* 課題 1
故人の救いについての文章によると、ノアの洪水で死んだ者たちがイエス・キリストから特別な愛と配慮を受けていると述べているのは、ペトロの手紙一の何章何節ですか。
* 課題 2
故人の救いについての文章が救いの提供される手段として挙げているものを、すべて書き出してください。
* 課題 3
故人の救いについての文章の最後の文に続く内容を書いてください。

* 読解用抜粋
• • •

9.6.3 故人に救いをもたらす

ペトロの手紙一3章18-20節によれば、ノアの洪水で死んだ者たちは、イエス・キリストから特別な愛と配慮を受けている。つまりイエス・キリストは犠牲の死を遂げられた後に死者の領域で彼らに福音を宣べ伝えられたのである。故人も「霊において生きる」ために福音の宣教を必要としていることについて、ペトロの手紙一4章6節で次のように論じている。「死んだ者にも福音が告げ知らされたのは、彼らが、人間の見方からすれば、肉において裁かれて死んだようでも、神との関係で、霊において生きるようになるためなのです。」

 

イエス・キリストは死者にとっても存命中の者にとっても、主であられる。キリストの福音はすべての者に対して有効である。すべての人が救われることを、神は願っておられるのである(一テモ2:4-6;ヨハ3:16)。これは、神の救おうとする御旨が普遍的であることを意味する。御言葉の宣教を通して、罪の赦しを通して、サクラメントを通して、救いは提供される。これらはすべて故人にも提供されている。存命中の者たちと同様に、故人にとっても救いを得るためにはイエス・キリストを信じることが不可欠である。贖いは専 (もっぱら) イエス・キリストを通して行われるのである。

• • •

* データ抜粋
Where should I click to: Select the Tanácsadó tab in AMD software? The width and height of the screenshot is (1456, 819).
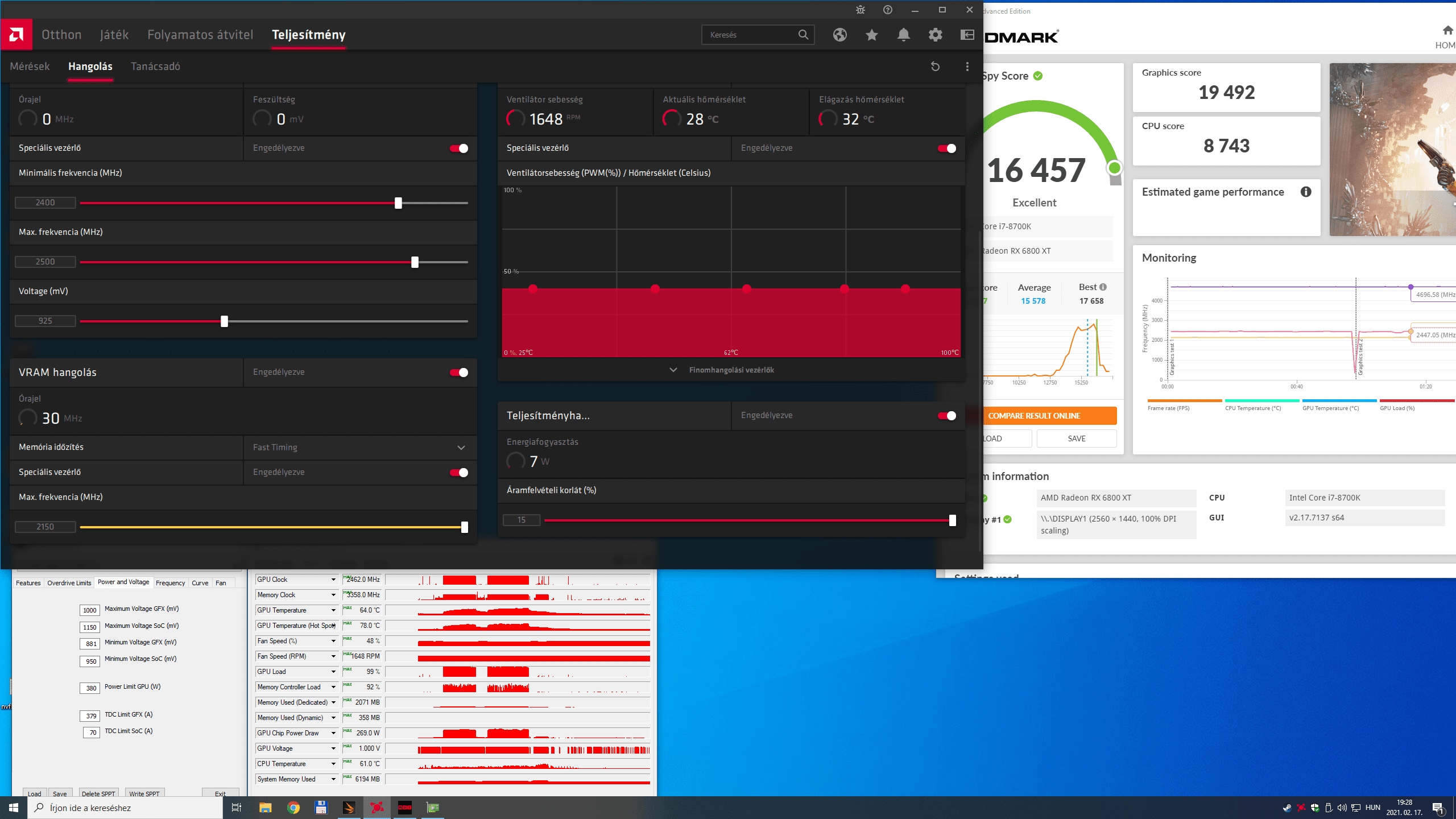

• • •

* 解答 1
ペトロの手紙一3章18-20節です。

* 解答 2
御言葉の宣教、罪の赦し、サクラメント

* 解答 3
使徒はイエスから与えられた職務 ― 福音を宣べ伝え、罪を赦し、サクラメントを執 (と) り行うこと ― を生きている者たちにも死んだ者たちに対しても遂行する。使徒はキリストの代理としてキリストの御名によって行うのである。地上においてイエス・キリストが犠牲として献げられた場所が地上であったように、使徒を通して救いがもたらされるのもこの地上においてである。サクラメントには常に見える部分があるため、見える領域でしか行えない。救いをもたらすのに不可欠な要素であるサクラメントは、存命中の者たちにも死んだ者たちにも同じ効果を発揮する。

 

洗礼、御霊の証印、聖餐は、これら見える行為をこの世にいる者たちに執り行うことによって、陰府 (よみ) にいる者たちに施与 (せよ) することになる (8→及び12.1.13→参照) 。ここでいう救いは存命中の者たちのためではなく、専ら陰府にいる者たちのためにある。

 

洗礼と御霊の証印を通して水と御霊の再生を果たした陰府の魂は、キリストに結ばれて死んだ者たちと同等に立場にいることになる(一テサ4:16)。

まとめ

キリストが犠牲となられて以来、肉体が死んだ後でも救いを獲得することが可能となった。 (9.6→)

 

新使徒教会のキリスト教徒は祈りを通して故人を執り成 (な) す。つまり贖われていない状態に陰府に入った魂を救って下さるように、神にお願いをするのである。 (9.6.1→)

 

キリストに結ばれて生きている者も、キリストに結ばれて死んだ者も、共に主による贖いの業に属している。彼らは、この世においてそして陰府の領域において、贖われていない者たちのために神に執り成す。 (9.6.2→)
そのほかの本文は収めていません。